Le fonctionnaire « fonctionne ». Nulle vassalité ou indignité s’il croit en la démocratie.

Nous savons ce risque de voir  le citoyen qui n’a pas obtenu ce qu’il voulait par le vote, l’obtenir par d’autres moyens.
Nous savons  que le citoyen peut se tromper : l’Histoire l’a montré se trompant assez pour s’asservir et renoncer à la démocratie.

Ce que le citoyen a défait, seul le citoyen a pu le reconstruire… et le prix fut souvent douloureux.

Mais l’éthique alors ? Et le risque de capitulation de la morale ? S’inspirant peut-être de Weber, Frédérique Lerbet-Sereni nous dit : »En reliant éthique et responsabilité, le projet est de sortir l’éthique de sa possible tendance à une auto-référence stricte, qui pourrait légitimer un conflit infini de relativismes où chacun serait sourd et aveugle à l’autre, renvoyant indéfiniment et statiquement chacun dos-à-dos, ou trouvant son issue dans l’affrontement duel.
Ainsi, la responsabilité m’oblige à l’égard de l’autre, de cet autre dont j’ai accepté d’avoir la charge d’accompagnement, de façon incessible, permettant dès lors aux relativismes éventuellement opposés de se travailler ».

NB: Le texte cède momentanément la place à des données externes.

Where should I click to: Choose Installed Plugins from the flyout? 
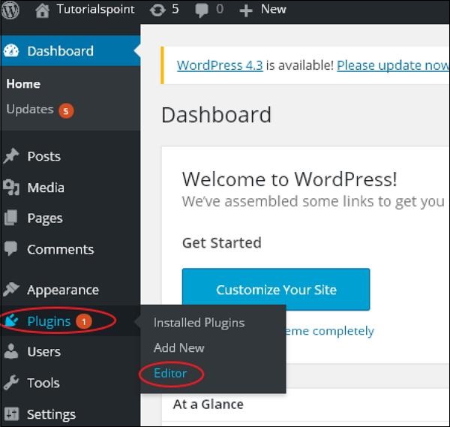(200, 323)
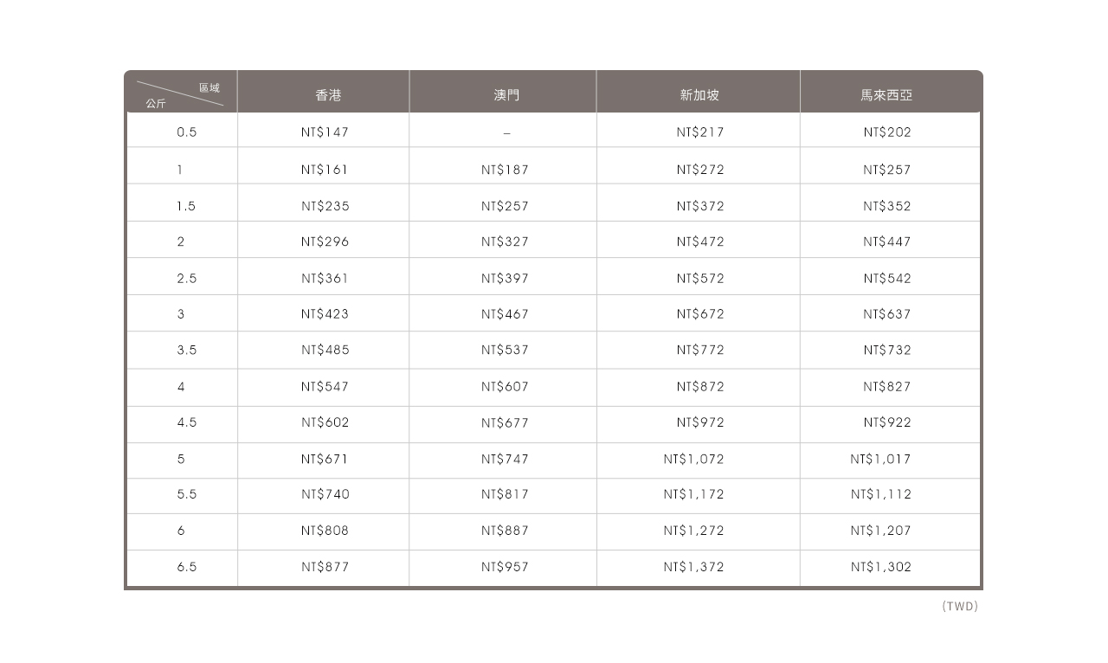Select the NT$187 Macau price
This screenshot has width=1108, height=663.
505,170
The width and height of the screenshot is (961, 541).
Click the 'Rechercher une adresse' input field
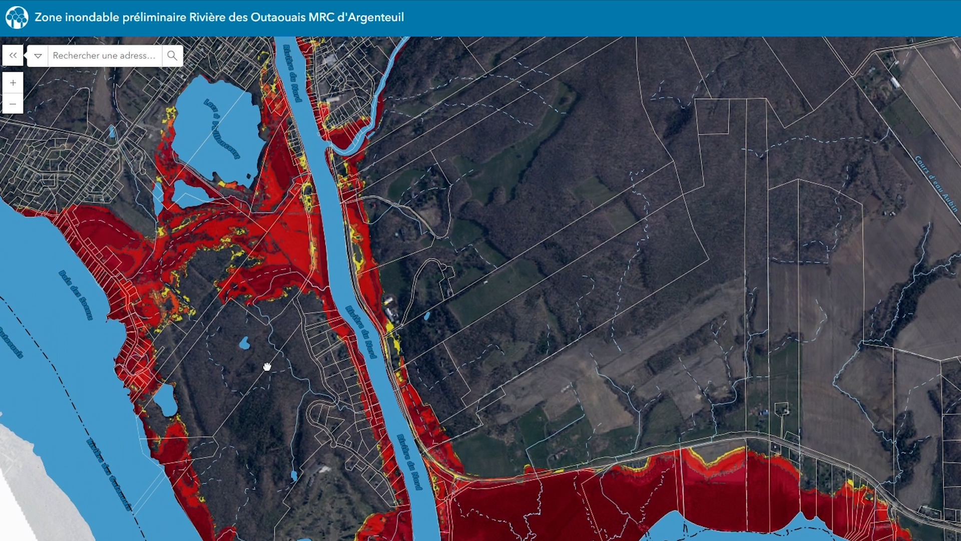(x=100, y=56)
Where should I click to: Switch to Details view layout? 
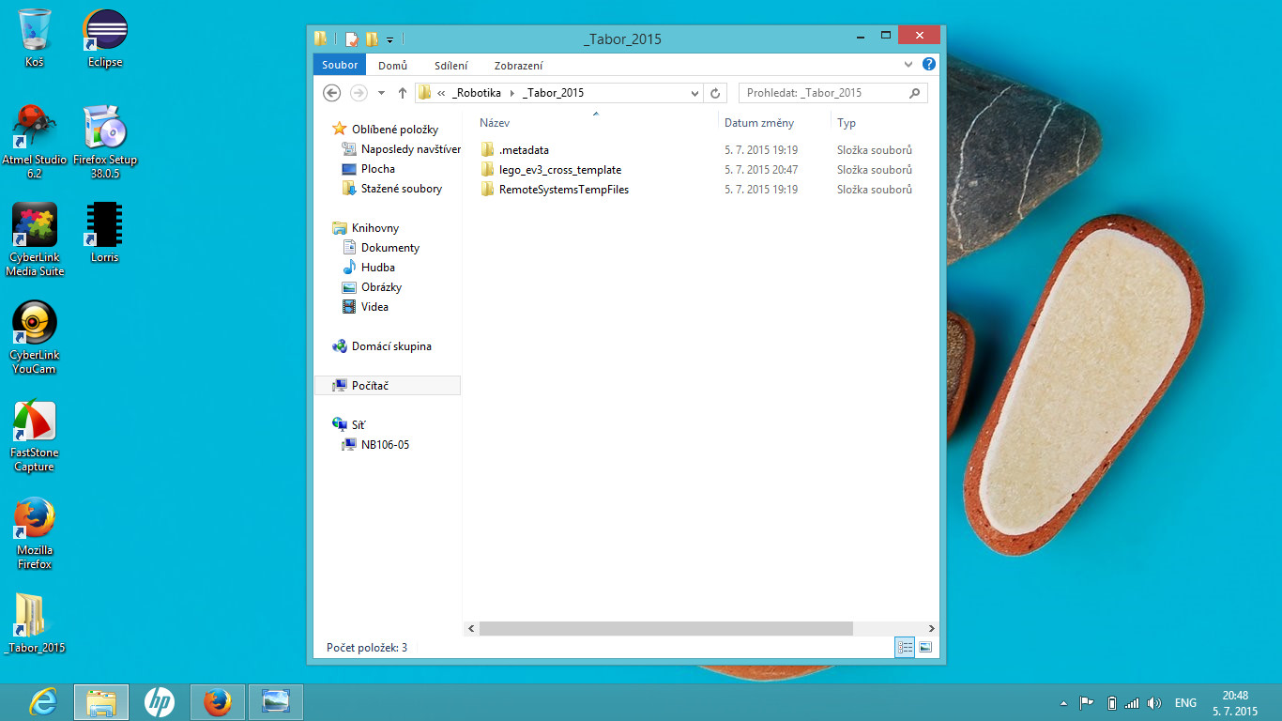pyautogui.click(x=905, y=648)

Nous ne pouvons avoir raison à la place de l’autre. Au final, c’est le bulletin de vote qui doit décider… mais auparavant, il nous faut peut-être aussi poser devant nous les objets du débat, mettre un peu de distance, regarder comment d’autres répondent aux mêmes problématiques, ne pas tout placer au même niveau, dialoguer… même si en apparence l’autre refuse de le faire ou engage mal la conversation…

Nous nous butons parfois sur des points qui peuvent être révélateurs d’une représentation, mais ne sont que des éléments de détail au regard des urgences ou des priorités.

Dans les débats sur l’école, il y a la difficulté d’aller construire le dialogue avec autrui, mais tout autant probablement la difficulté de venir négocier dans son intimité avec notre plus féroce adversaire : nous – mêmes.

Edgar Morin disait : « Quand on a l’obsession de réfuter une idée, c’est contre soi qu’on veut la réfuter. Si on ne répond pas aux vrais arguments d’autrui, et qu’on en cherche seulement les défauts superficiels, c’est qu’on sent ces arguments terriblement valables.Certes, je suis conscient du fait que la polémique, qui ferme l’esprit, peut aussi l’aiguiser. La polémique est un aspect du jeu dialectique « de la vérité ». Je ne propose pas la mort de la polémique. Je pose plutôt la nécessité de l’auto-polémique. Ne sommes-nous pas à nous-mêmes notre meilleur ennemi ? Oui, il faut une pensée toujours en lutte, aiguisée, hors du fourreau, mais contre l’ennemi intérieur ; il faut concevoir ce qu’il y a de juste dans une objection, en même temps qu’on fonce pour découvrir ce qu’il y a de faux. »(Le vif du sujet, p.58, Points/Seuil n°137)

Tout cela est hautement complexe. Il est facile de réagir au discours de l’autre et souvent dans les échanges sur l’école le débat porte sur des intentions prêtées à l’autre plutôt que sur des faits.

Dans un contexte marqué de plus par l’individualisme, chacun veut et ce n’est pas indigne, gagner sa part de reconnaissance. Le risque est permanent de sentir sa personne mise en cause et mettre un mouchoir sur sa fierté n’est jamais agréable.

« Chaque individu est le fils de son peuple à une certaine étape du développement de ce peuple. Personne ne peut sauter par-dessus l’esprit de son peuple, comme personne ne peut sauter par-dessus la terre », disait Hegel dans « La Raison dans l’histoire ».

Difficile exercice où la lucidité ne doit pas se laisser envahir de moraline, où il faudra construire des stratégies visant à relier, expliquer, comprendre, rassembler.